→ **AIM OF THE TASK**:
Give back exactly the lines from the one holding "The height and" to the bottom of the material, both included, and nothing more. No pictures.

→ **PROVIDED RECORDS**:
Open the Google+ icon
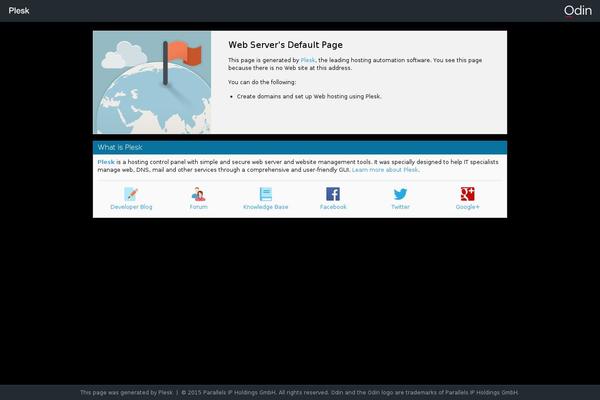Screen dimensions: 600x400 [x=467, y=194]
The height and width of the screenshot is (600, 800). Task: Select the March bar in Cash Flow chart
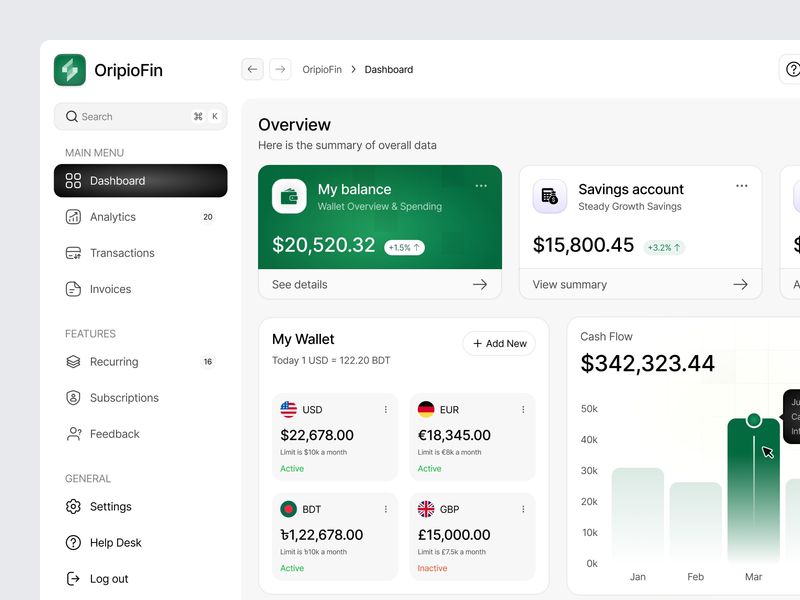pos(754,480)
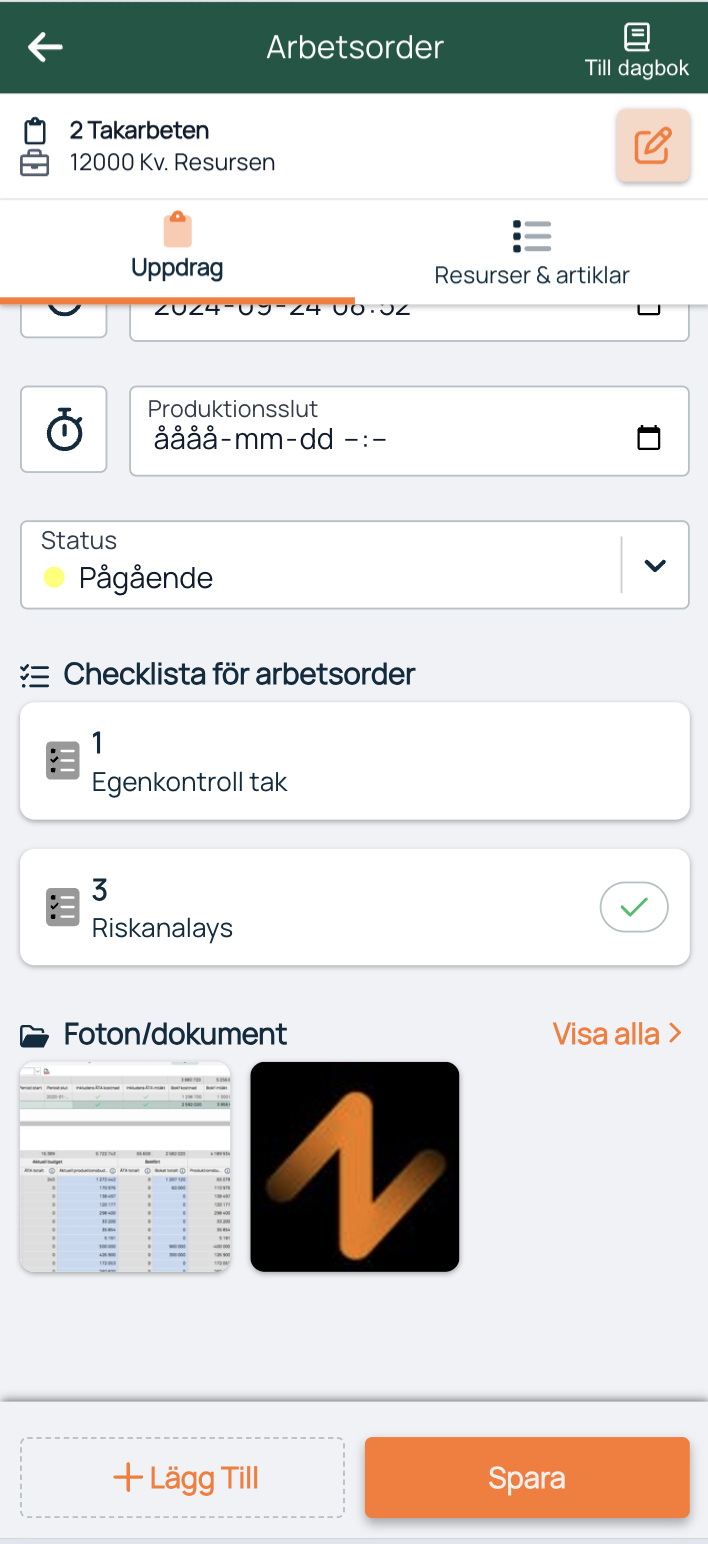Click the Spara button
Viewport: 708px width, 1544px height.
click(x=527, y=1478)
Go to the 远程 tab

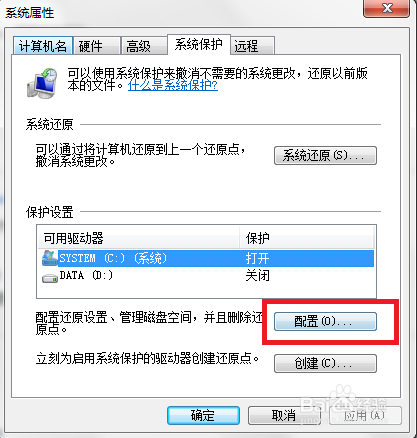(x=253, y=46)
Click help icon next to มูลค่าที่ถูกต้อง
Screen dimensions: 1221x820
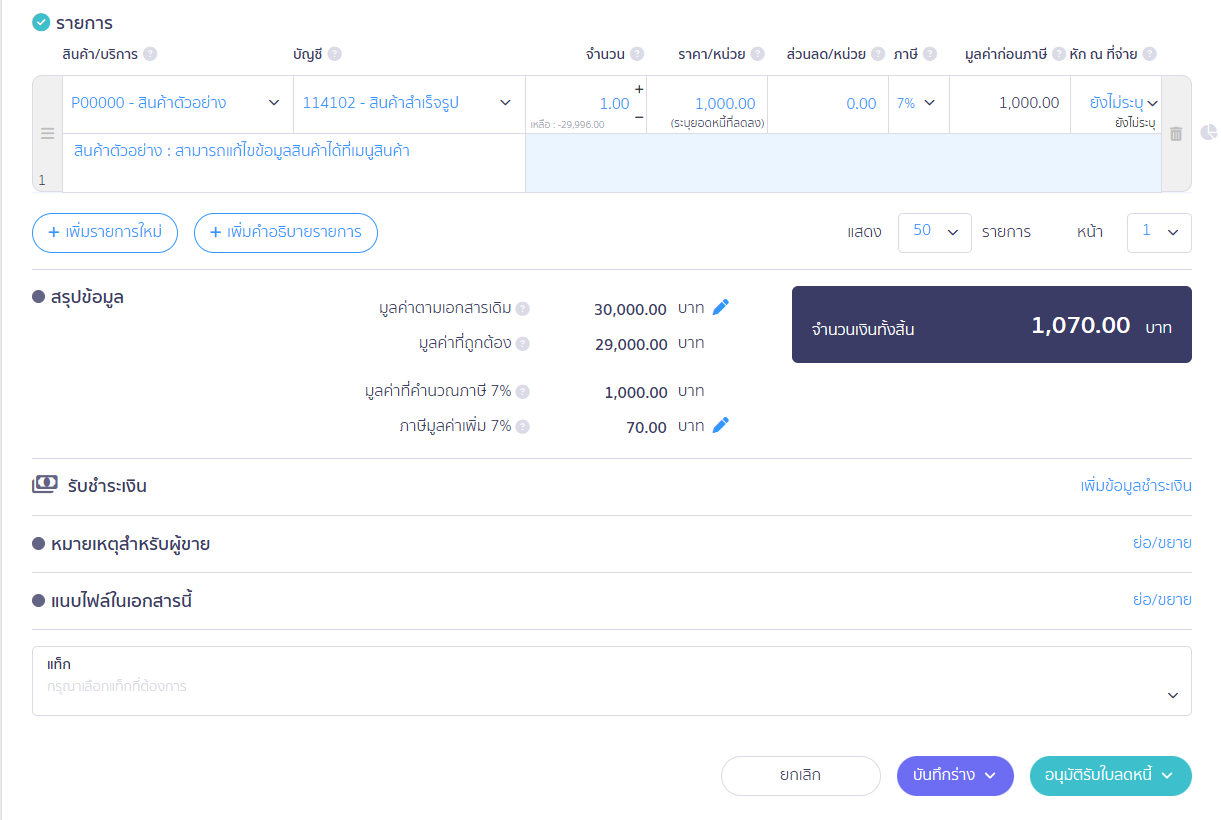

→ **REPLY**:
The height and width of the screenshot is (600, 800). Task: Select the March bar in Cash Flow chart
pos(754,480)
Click the Spara button
Viewport: 708px width, 1544px height.
click(x=527, y=1478)
Go to the 远程 tab

(x=253, y=46)
Click help icon next to มูลค่าที่ถูกต้อง
Screen dimensions: 1221x820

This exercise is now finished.